#### [WHAT THIS TASK INVOLVES]
Your answer is the line containing "The width and" plus every line after it through the end of the records, printed exactly and free of pictures.

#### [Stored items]
[Start of Attachment]
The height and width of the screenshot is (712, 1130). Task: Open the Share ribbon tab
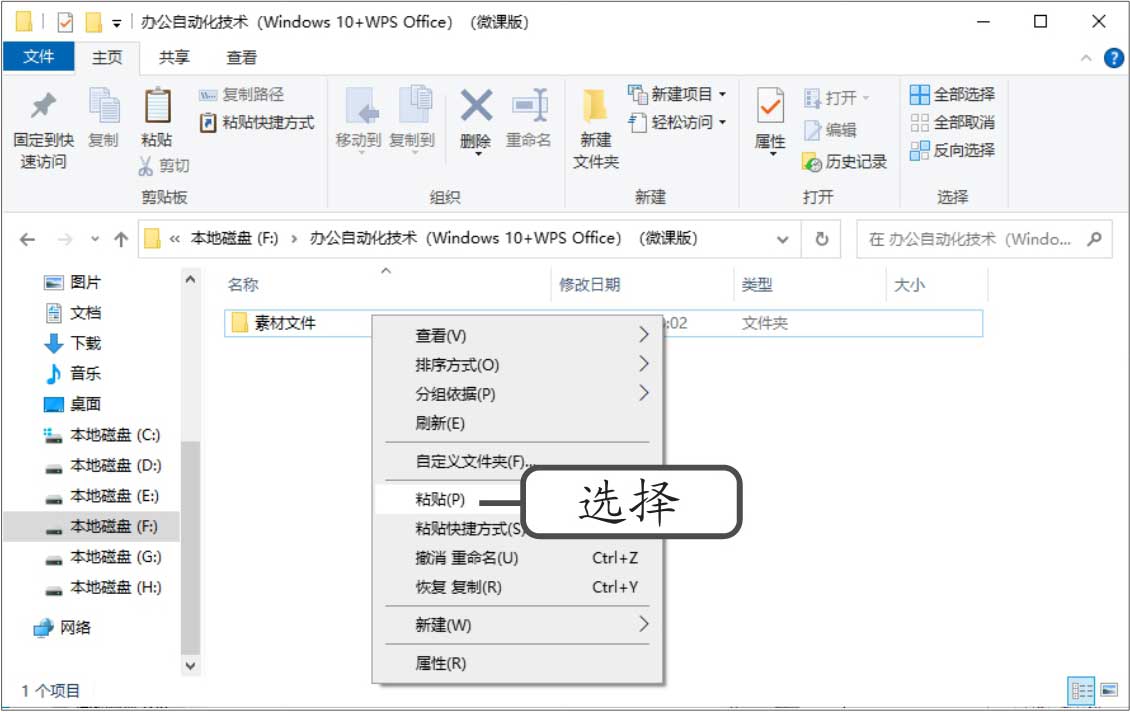(175, 58)
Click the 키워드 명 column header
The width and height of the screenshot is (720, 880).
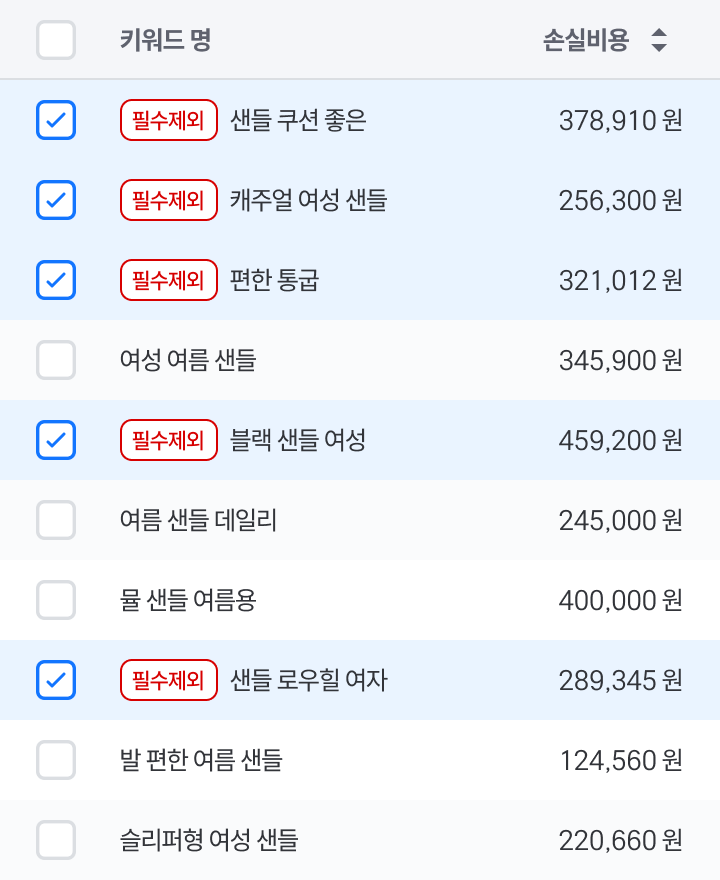(166, 40)
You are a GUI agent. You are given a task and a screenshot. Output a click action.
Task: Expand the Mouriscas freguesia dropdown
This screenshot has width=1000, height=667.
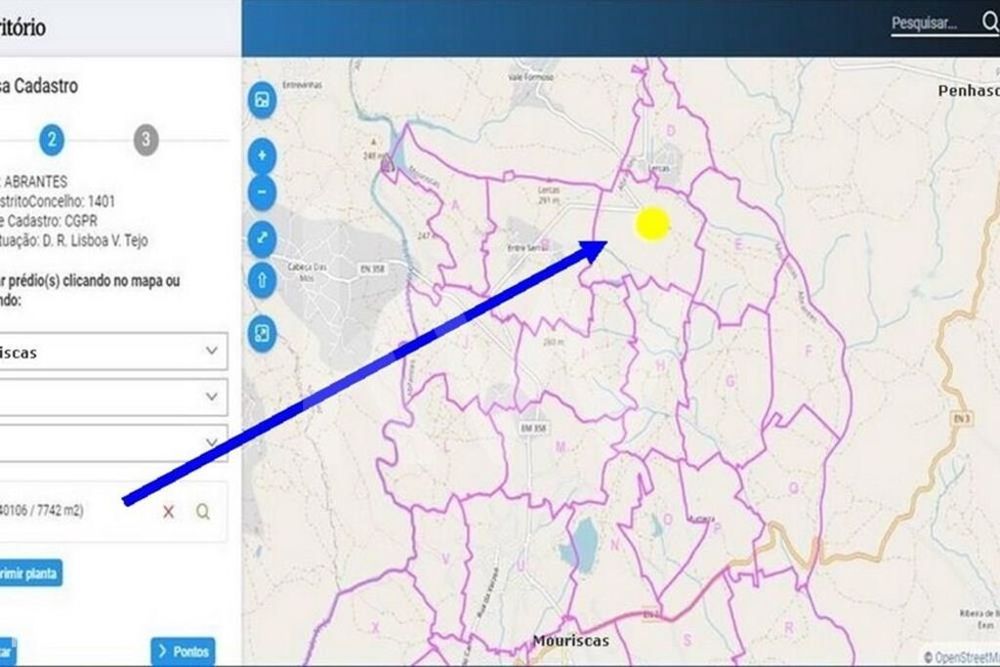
[End of Attachment]
#### [SOLVED EXERCISE]
The width and height of the screenshot is (720, 880).
(166, 40)
You are a GUI agent. You are given a task and a screenshot. Output a click action.
Task: Expand the Mouriscas freguesia dropdown
This screenshot has width=1000, height=667.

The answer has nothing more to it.